*** Page excerpt Section Begins ***

I am new to these boards. I am very new actually but am hopefully it is the forum I have searched for and as such will start ,with what I am sure will become a tangential rant, about (and likely, among other things) an author, in this case, Thomas Ligotti

I came across Thomas Ligotti many years ago when I was likely 14 or so (in '92 I would guess) and have revisited him and his stories a few times in the intervening time. I was on vacation in a rural part of Indiana visiting my great-grandmother. These visitations while important and memorable to my parents (and in some ways to me as well) were notoriously boring. The highlight of the trip usually wound up being a shopping outing at the local Wal-Mart of all places. The goal was never to leave empty-handed so that we had SOMETHING to occupy ourselves with.

One year I remember it was a copy of "Delicate Sound of Thunder" by Pink Floyd which I picked partially because of the artwork on the cover (a man wearing a suit covered in a dozen or so light bulbs looking out to another man surrounded by what I assumed were birds) and the fact that it was two cassettes, meaning more for me to listen to and the longer I would be entertained. Admittedly, this wasn't the best album cut by the band to draw in a listener so young as I was then but it did introduce me to them and some of the tracks were compelling enough that I would remember the band and go on to become a very large fan soon after (though some of it was posturing for a time until I learned to appreciate it more and understand the lyrics... but at the time I thought my “The Wall” t-shirt was the epitome of cool.) I am digressing a bit but it is interesting to me that my first exposure to Pink Floyd, a band that would feature heavily in my later high school years and to Thomas Ligotti, who's short stories never drifted far from my mind whenever I would think of true horror stories, both were the results of these trips to what was almost the epitome in my mind of bland mundane trips (shopping at a Wal-Mart in rural middle America.)

On one of these occasions I wanted a book and my taste in books was pretty specific. Mostly in imitation of my brother, I read “The Gunslinger” in 5th grade ,and I mean read not just carried with me for effect but Stephen King is not an author that lives with a thesaurus in hand (the way China Mievelle and Will Self seem to) so I was able to read what he wrote if not entirely understand the implications. I remember my teacher calling my mom to know if she knew I was reading it but my mom, bless her, always let me read whatever I wanted to and thought it a good thing for me to tackle books likely above my level of comprehension despite the fact there might be content not terribly suitable for most children by accepted standards. I realize now I never asked her why she let me and have an urge to. The only time she ever issued a warning of sorts was when I wanted to buy a copy of one of L. Ron Hubbard's Planet Earth books at a used book store and even then it wasn't to forbid but merely to remind me that not everything I read in a book was true (I realized later she was thinking mostly in terms of Dianetics and Scientology and had recognized Hubbard's name).

*** Page excerpt Section Ends ***
*** Data provided Section Begins ***

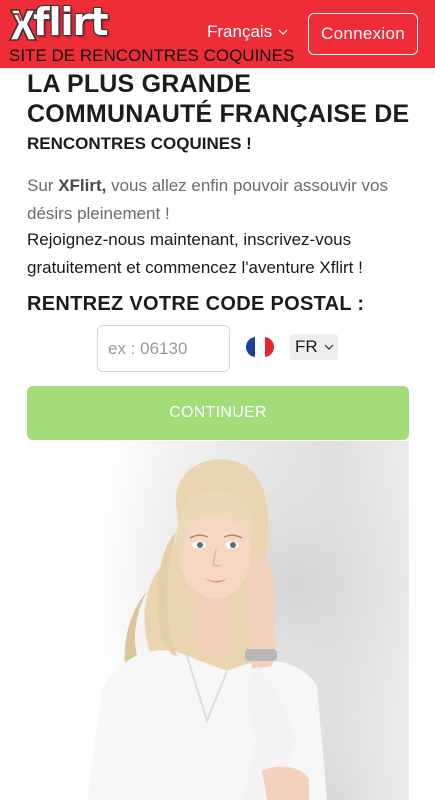 The height and width of the screenshot is (800, 435). Describe the element at coordinates (140, 144) in the screenshot. I see `page-subheadline: RENCONTRES COQUINES !` at that location.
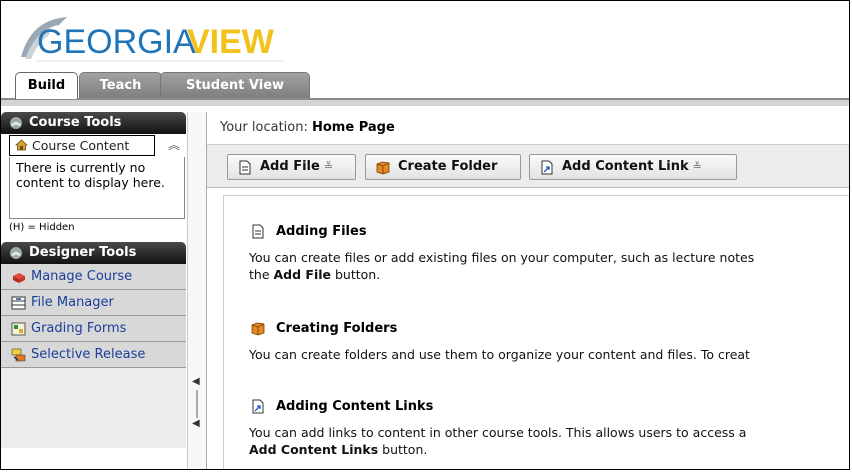 The height and width of the screenshot is (472, 852). Describe the element at coordinates (79, 328) in the screenshot. I see `sidebar-item-label: Grading Forms` at that location.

*** Data provided Section Ends ***

**Instructions for the task:**
Write out the part of the Ligotti post from "I am new to" up to and including "occupy ourselves with.". Rely only on the Ligotti post for what comes next.

**Solution for this problem:**
I am new to these boards. I am very new actually but am hopefully it is the forum I have searched for and as such will start ,with what I am sure will become a tangential rant, about (and likely, among other things) an author, in this case, Thomas Ligotti

I came across Thomas Ligotti many years ago when I was likely 14 or so (in '92 I would guess) and have revisited him and his stories a few times in the intervening time. I was on vacation in a rural part of Indiana visiting my great-grandmother. These visitations while important and memorable to my parents (and in some ways to me as well) were notoriously boring. The highlight of the trip usually wound up being a shopping outing at the local Wal-Mart of all places. The goal was never to leave empty-handed so that we had SOMETHING to occupy ourselves with.